> _EXERCISE DETAILS_: Omit every image, and transcribe the remaining entries exactly as given.

> _DATA TO PROCESS_:
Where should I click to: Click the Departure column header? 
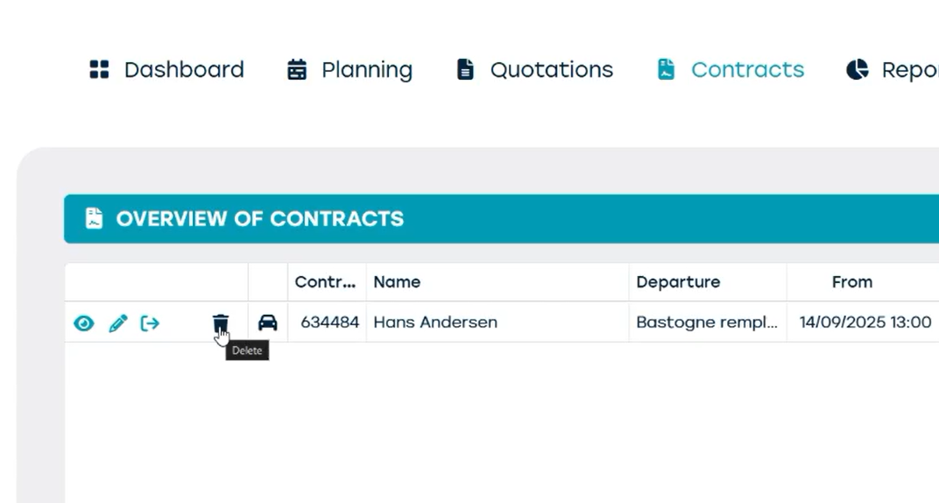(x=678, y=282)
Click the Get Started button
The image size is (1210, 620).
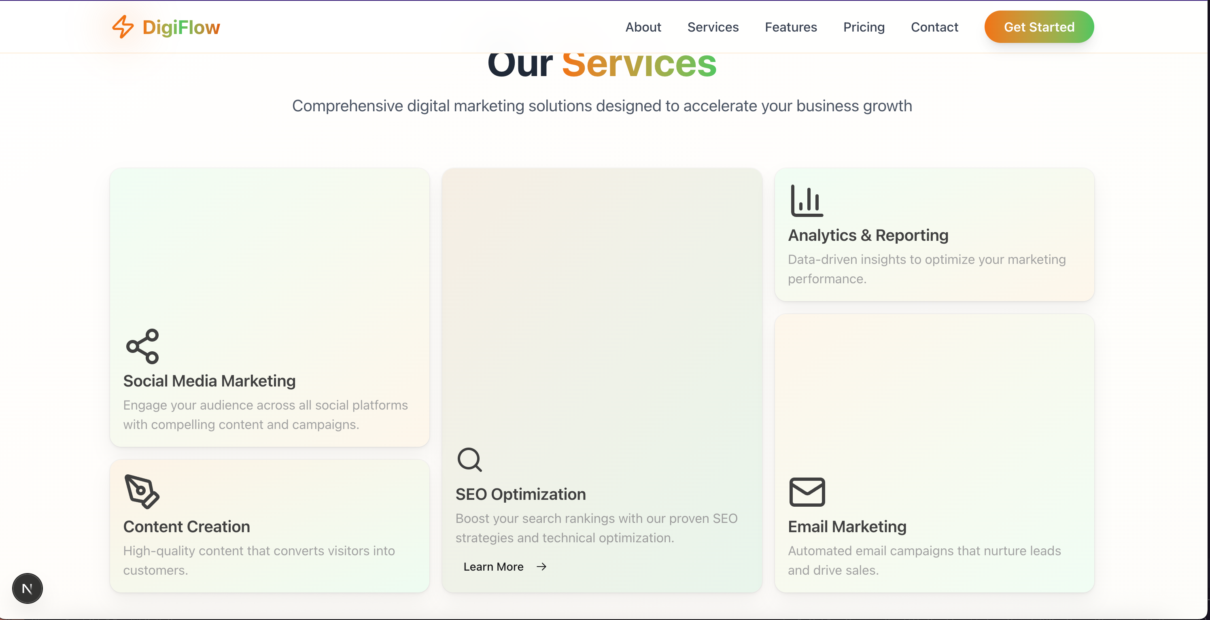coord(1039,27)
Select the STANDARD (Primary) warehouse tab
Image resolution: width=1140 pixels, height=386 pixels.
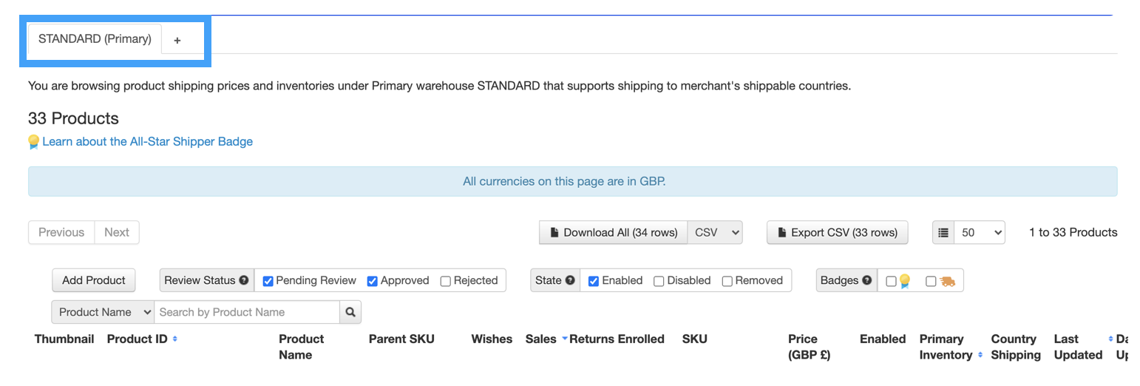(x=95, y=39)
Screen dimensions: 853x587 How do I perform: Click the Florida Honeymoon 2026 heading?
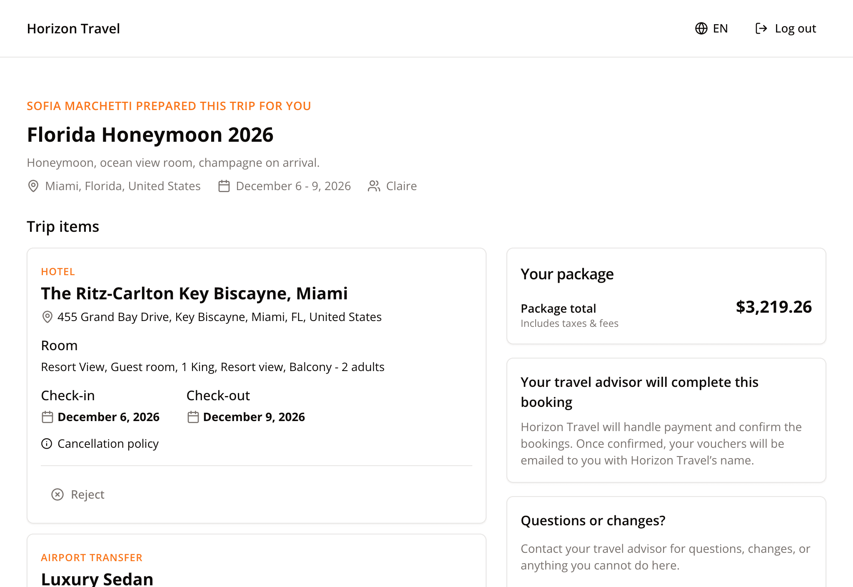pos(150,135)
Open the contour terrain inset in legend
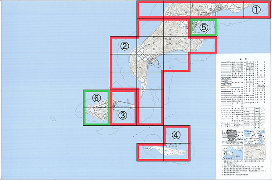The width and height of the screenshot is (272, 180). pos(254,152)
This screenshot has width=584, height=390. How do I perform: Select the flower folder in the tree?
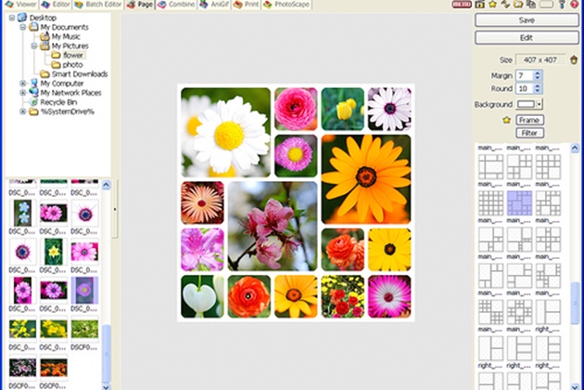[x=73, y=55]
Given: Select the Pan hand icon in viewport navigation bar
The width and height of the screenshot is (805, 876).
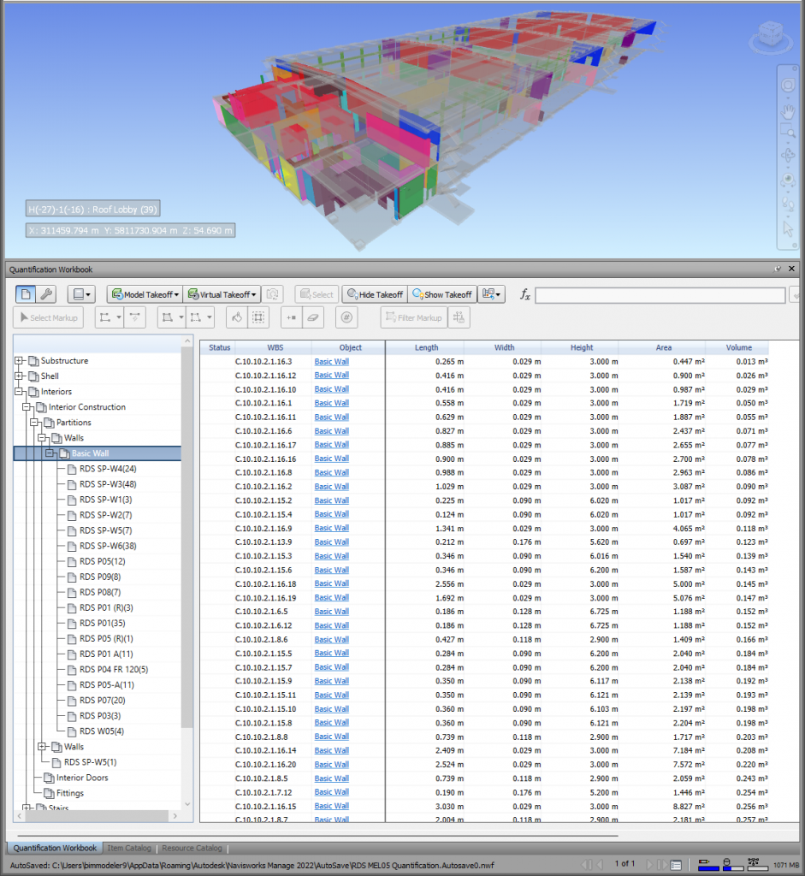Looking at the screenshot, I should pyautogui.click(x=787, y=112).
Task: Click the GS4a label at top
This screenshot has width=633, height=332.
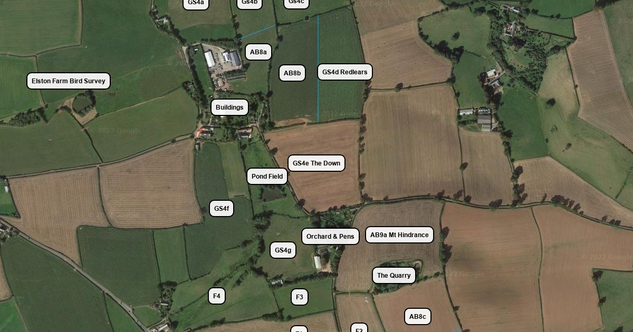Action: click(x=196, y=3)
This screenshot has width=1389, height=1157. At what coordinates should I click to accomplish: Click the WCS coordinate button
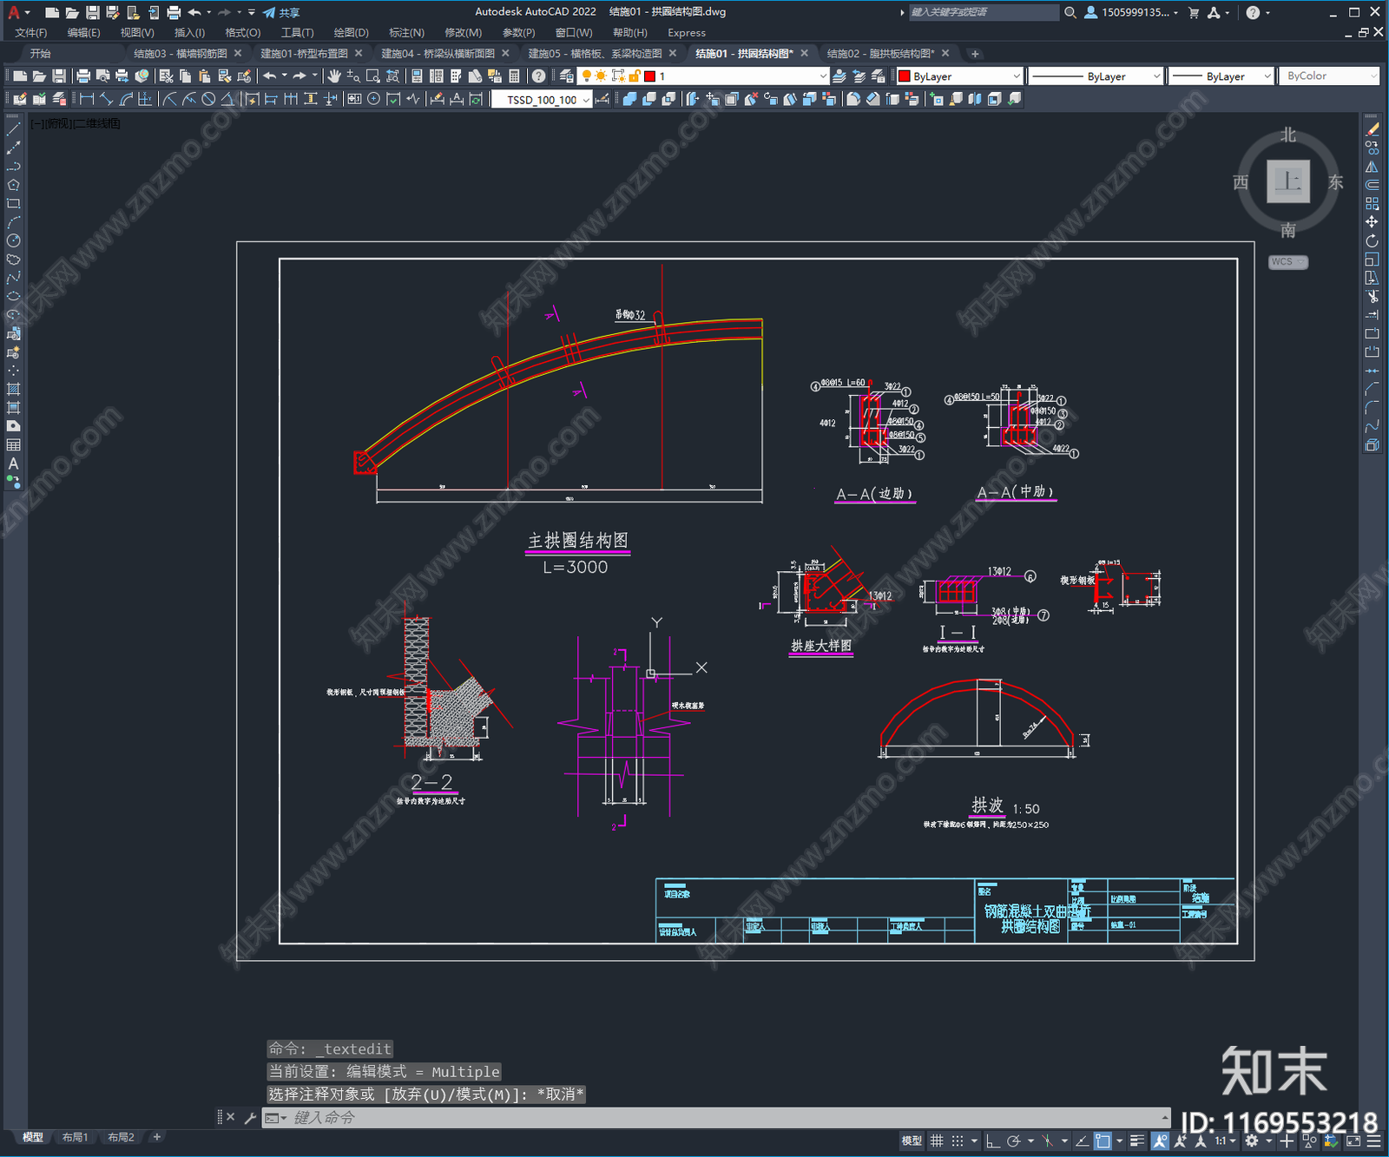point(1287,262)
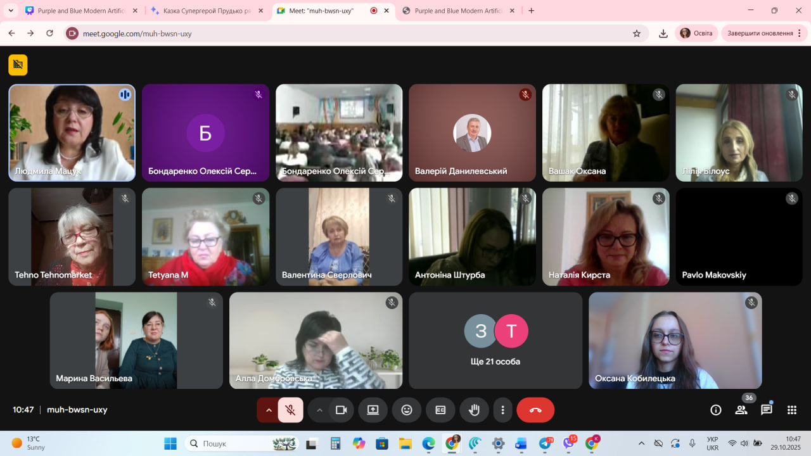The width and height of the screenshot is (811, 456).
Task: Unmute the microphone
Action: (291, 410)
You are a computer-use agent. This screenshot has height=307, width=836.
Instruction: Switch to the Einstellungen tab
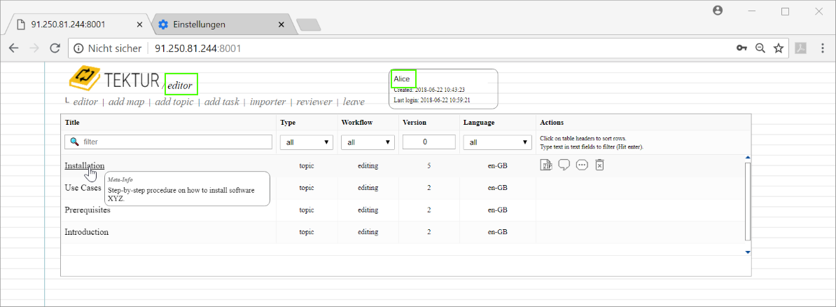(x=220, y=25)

> _FINAL ANSWER_:
Where should I click to: Click the Departure column header? 
(x=678, y=282)
Click the Get Started button
The image size is (1210, 620).
coord(1039,27)
Select the STANDARD (Primary) warehouse tab
Image resolution: width=1140 pixels, height=386 pixels.
(x=95, y=39)
Screen dimensions: 853x587 How do I perform: Click the Florida Honeymoon 2026 heading?
pos(150,135)
Open the contour terrain inset in legend
The width and height of the screenshot is (272, 180). pos(254,152)
This screenshot has width=584, height=390. How do I perform: Select the flower folder in the tree?
[x=73, y=55]
Given: Select the Pan hand icon in viewport navigation bar
The width and height of the screenshot is (805, 876).
Looking at the screenshot, I should pyautogui.click(x=787, y=112).
Task: Click the GS4a label at top
This screenshot has width=633, height=332.
Action: click(x=196, y=3)
This screenshot has width=1389, height=1157. At what coordinates should I click to accomplish: Click the WCS coordinate button
point(1287,262)
The width and height of the screenshot is (811, 456).
Task: Unmute the microphone
Action: (291, 410)
You are a computer-use agent. This screenshot has height=307, width=836.
Instruction: Switch to the Einstellungen tab
(x=220, y=25)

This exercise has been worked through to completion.